__WRITTEN REQUEST__
Could you copy the PCT document below on a central electronic deposit system for sequence listings word for word, from its title to its final line?

__EXCERPT PROVIDED__
· · · · · · ·

Central Electronic Deposit System for Nucleotide and Amino Acid Sequence Listings

四月 7, 2003

Geneva, 04 Apr 2003

Document prepared by the International Bureau
Full text

BACKGROUND

1. At its third session, the Working Group agreed that, in order to facilitate the processing of sequence listings for the purposes of the international and the national phase of the PCT procedure, the International Bureau should further investigate the possibility of establishing a central electronic deposit system for such listings (see the summary of the session by the Chair, document PCT/R/WG/3/5, paragraph 58).

2. The Annex to this document contains proposals for amendment of the Regulations under the PCT so as to establish a central electronic deposit system for sequence listings for the purposes of disclosure of the invention and to facilitate access to deposited sequence listings by Offices and Authorities and also third parties. The main features of the proposed new system are outlined in the following paragraphs.

DEPOSIT OF SEQUENCE LISTINGS

3. The idea of establishing a central electronic deposit system for sequence listings is not new. Previous discussions on this issue in the 1990s focused on the need to establish a data bank containing sequence listings of all published applications in a standardized form suitable for patent search purposes (the issue was discussed, for example, at the fifth session of the Meeting of International Authorities under the PCT; see document PCT/MIA/V/3, paragraphs to 32).

· · · · · · ·

__RECORDED INFORMATION__
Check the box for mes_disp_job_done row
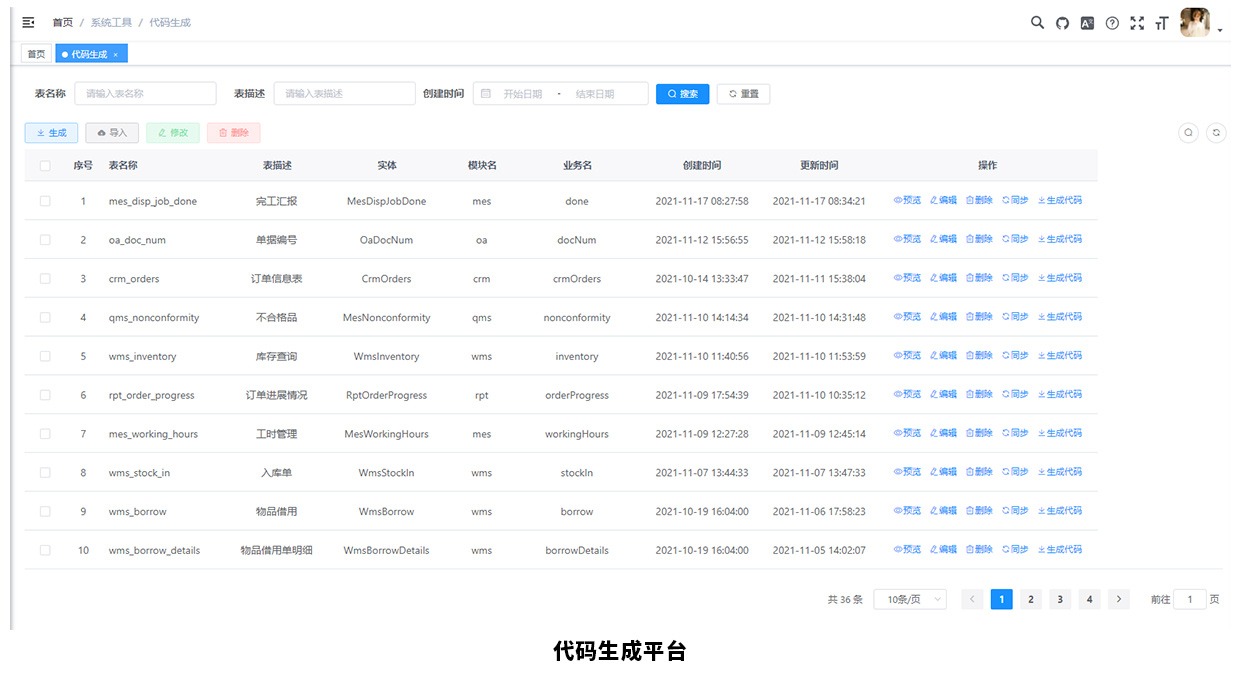 [x=45, y=201]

· · · · · · ·

__TASK RESULT__
Central Electronic Deposit System for Nucleotide and Amino Acid Sequence Listings

四月 7, 2003

Geneva, 04 Apr 2003

Document prepared by the International Bureau
Full text

BACKGROUND

1. At its third session, the Working Group agreed that, in order to facilitate the processing of sequence listings for the purposes of the international and the national phase of the PCT procedure, the International Bureau should further investigate the possibility of establishing a central electronic deposit system for such listings (see the summary of the session by the Chair, document PCT/R/WG/3/5, paragraph 58).

2. The Annex to this document contains proposals for amendment of the Regulations under the PCT so as to establish a central electronic deposit system for sequence listings for the purposes of disclosure of the invention and to facilitate access to deposited sequence listings by Offices and Authorities and also third parties. The main features of the proposed new system are outlined in the following paragraphs.

DEPOSIT OF SEQUENCE LISTINGS

3. The idea of establishing a central electronic deposit system for sequence listings is not new. Previous discussions on this issue in the 1990s focused on the need to establish a data bank containing sequence listings of all published applications in a standardized form suitable for patent search purposes (the issue was discussed, for example, at the fifth session of the Meeting of International Authorities under the PCT; see document PCT/MIA/V/3, paragraphs to 32).